Collected data entries
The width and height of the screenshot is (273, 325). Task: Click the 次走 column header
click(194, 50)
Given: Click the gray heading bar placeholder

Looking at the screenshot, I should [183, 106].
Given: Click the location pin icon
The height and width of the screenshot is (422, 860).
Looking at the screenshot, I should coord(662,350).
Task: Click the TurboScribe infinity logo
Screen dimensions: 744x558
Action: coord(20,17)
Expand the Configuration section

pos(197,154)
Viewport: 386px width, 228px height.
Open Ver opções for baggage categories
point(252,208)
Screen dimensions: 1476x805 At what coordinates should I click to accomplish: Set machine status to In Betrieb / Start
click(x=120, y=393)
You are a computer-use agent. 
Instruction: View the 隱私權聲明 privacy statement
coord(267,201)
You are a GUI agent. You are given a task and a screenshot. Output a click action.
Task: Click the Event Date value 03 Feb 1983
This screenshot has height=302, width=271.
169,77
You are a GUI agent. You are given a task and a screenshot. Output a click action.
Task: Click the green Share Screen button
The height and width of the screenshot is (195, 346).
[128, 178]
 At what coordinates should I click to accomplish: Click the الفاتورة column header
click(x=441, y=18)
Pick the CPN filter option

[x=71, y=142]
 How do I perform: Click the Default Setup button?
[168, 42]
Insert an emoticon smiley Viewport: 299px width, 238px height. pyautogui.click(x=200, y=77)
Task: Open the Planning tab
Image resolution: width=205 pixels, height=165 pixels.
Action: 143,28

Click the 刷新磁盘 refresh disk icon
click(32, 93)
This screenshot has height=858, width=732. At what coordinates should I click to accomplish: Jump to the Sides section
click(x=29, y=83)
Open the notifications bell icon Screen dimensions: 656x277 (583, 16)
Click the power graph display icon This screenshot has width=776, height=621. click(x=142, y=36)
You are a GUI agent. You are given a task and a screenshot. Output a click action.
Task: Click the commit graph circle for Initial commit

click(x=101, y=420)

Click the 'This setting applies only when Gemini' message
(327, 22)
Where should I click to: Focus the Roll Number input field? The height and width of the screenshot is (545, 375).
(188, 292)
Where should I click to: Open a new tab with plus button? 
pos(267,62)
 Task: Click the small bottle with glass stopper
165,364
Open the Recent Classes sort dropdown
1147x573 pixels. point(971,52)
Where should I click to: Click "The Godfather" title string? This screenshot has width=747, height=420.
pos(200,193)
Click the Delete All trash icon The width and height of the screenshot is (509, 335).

| YOUR GOAL |
Reproduce the entries exactly. Every word has to stay the same.

| WRITTEN RESPONSE |
The width and height of the screenshot is (273, 325). Task: Click the 次走 column header
click(194, 50)
Given: Click the gray heading bar placeholder

Looking at the screenshot, I should [183, 106].
Given: Click the location pin icon
The height and width of the screenshot is (422, 860).
Looking at the screenshot, I should coord(662,350).
Task: Click the TurboScribe infinity logo
Screen dimensions: 744x558
Action: coord(20,17)
Expand the Configuration section

pos(197,154)
Viewport: 386px width, 228px height.
Open Ver opções for baggage categories
point(252,208)
Screen dimensions: 1476x805 At what coordinates should I click to accomplish: Set machine status to In Betrieb / Start
click(x=120, y=393)
You are a computer-use agent. 
Instruction: View the 隱私權聲明 privacy statement
coord(267,201)
You are a GUI agent. You are given a task and a screenshot. Output a click action.
Task: Click the Event Date value 03 Feb 1983
This screenshot has height=302, width=271.
169,77
You are a GUI agent. You are given a task and a screenshot. Output a click action.
Task: Click the green Share Screen button
The height and width of the screenshot is (195, 346).
[128, 178]
 At what coordinates should I click to accomplish: Click the الفاتورة column header
click(x=441, y=18)
Pick the CPN filter option

[x=71, y=142]
 How do I perform: Click the Default Setup button?
[168, 42]
Insert an emoticon smiley Viewport: 299px width, 238px height. pyautogui.click(x=200, y=77)
Task: Open the Planning tab
Image resolution: width=205 pixels, height=165 pixels.
Action: 143,28

Click the 刷新磁盘 refresh disk icon
click(32, 93)
This screenshot has height=858, width=732. At what coordinates should I click to accomplish: Jump to the Sides section
click(x=29, y=83)
Open the notifications bell icon Screen dimensions: 656x277 (583, 16)
Click the power graph display icon This screenshot has width=776, height=621. click(x=142, y=36)
You are a GUI agent. You are given a task and a screenshot. Output a click action.
Task: Click the commit graph circle for Initial commit

click(x=101, y=420)

Click the 'This setting applies only when Gemini' message
(327, 22)
Where should I click to: Focus the Roll Number input field? The height and width of the screenshot is (545, 375).
(188, 292)
Where should I click to: Open a new tab with plus button? 
pos(267,62)
 Task: Click the small bottle with glass stopper
165,364
Open the Recent Classes sort dropdown
1147x573 pixels. point(971,52)
Where should I click to: Click "The Godfather" title string? This screenshot has width=747, height=420.
pos(200,193)
Click the Delete All trash icon The width and height of the screenshot is (509, 335).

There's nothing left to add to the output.